What kind of pilot do you want to be? There are several general types: Agricultural Pilot, Test Pilot, Major/National Airline Pilot, Regional/Commuter Airline Pilot, Air Freight/Cargo Pilot, Helicopter Pilot, Corporate Pilot, Air Taxi or Charter Pilot, Flight Instructor, Military Pilot, Ferry Pilot, and Astronaut. There are other pilot jobs also, such as Stunt Pilot, Traffic Control Pilot, Pipeline Patrol Pilot, Flight Navigator, Check Pilot, Aerial Sight-seeing Pilot/Guide, Flight Simulator Instructor, Skywriter, and Banner Tow Pilot.

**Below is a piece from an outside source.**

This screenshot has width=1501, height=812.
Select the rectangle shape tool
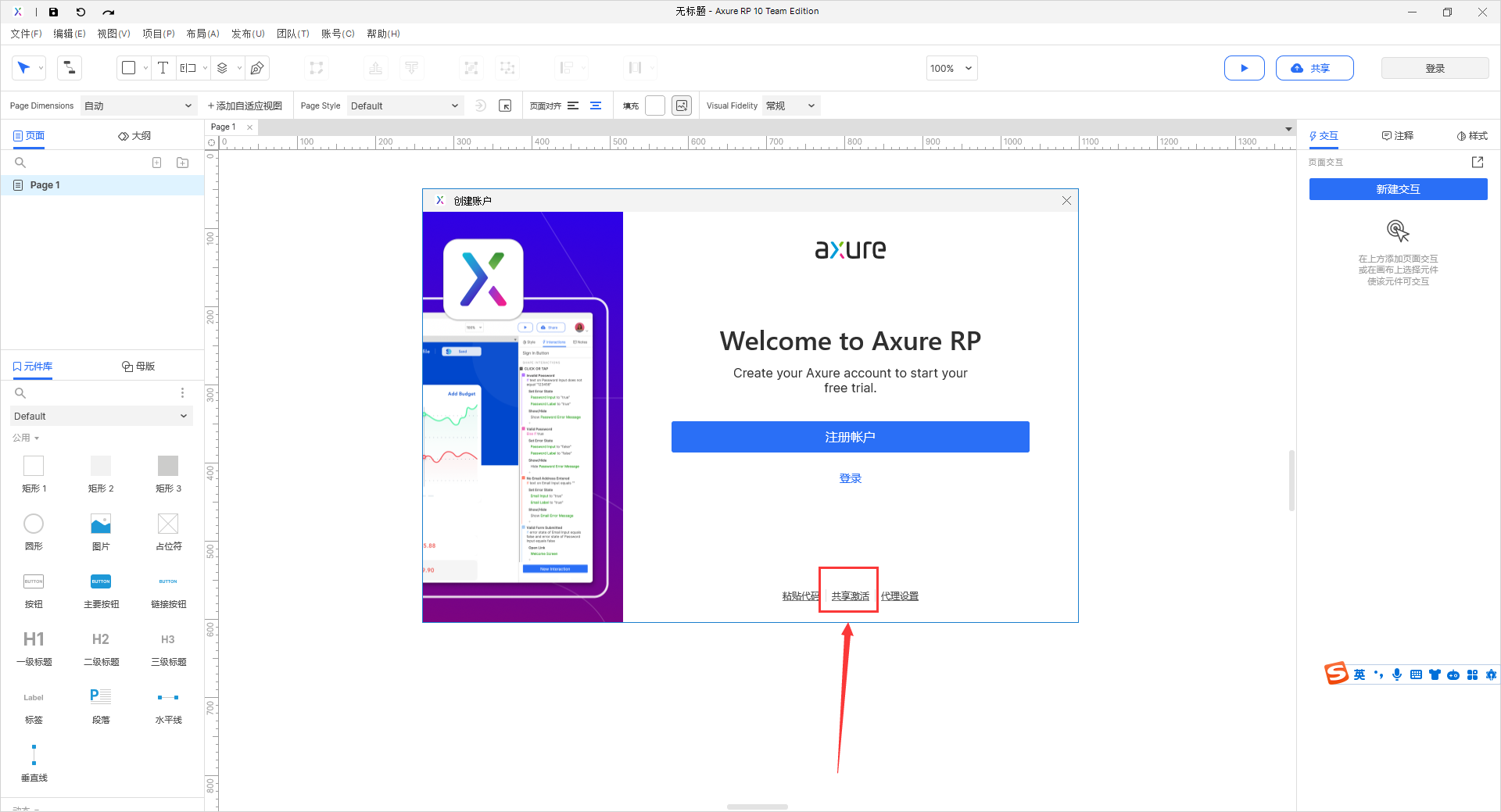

What are the educational requirements for being a pilot? It varies. For example, to be an agricultural pilot, you need a high school diploma, special training and pilot license. You will typically work for agricultural operations or large farms. To be a test pilot or an astronaut, you need a Bachelor’s Degree from a university, and sometimes even a Master’s Degree in a technical field. You will work for the FAA or another country’s aviation regulatory agency, the military or aircraft manufacturing plants. To be a Major/National or Regional/Commuter pilot, you may need a Bachelor’s Degree or you may not; it depends on the airline and also what their current hiring needs are.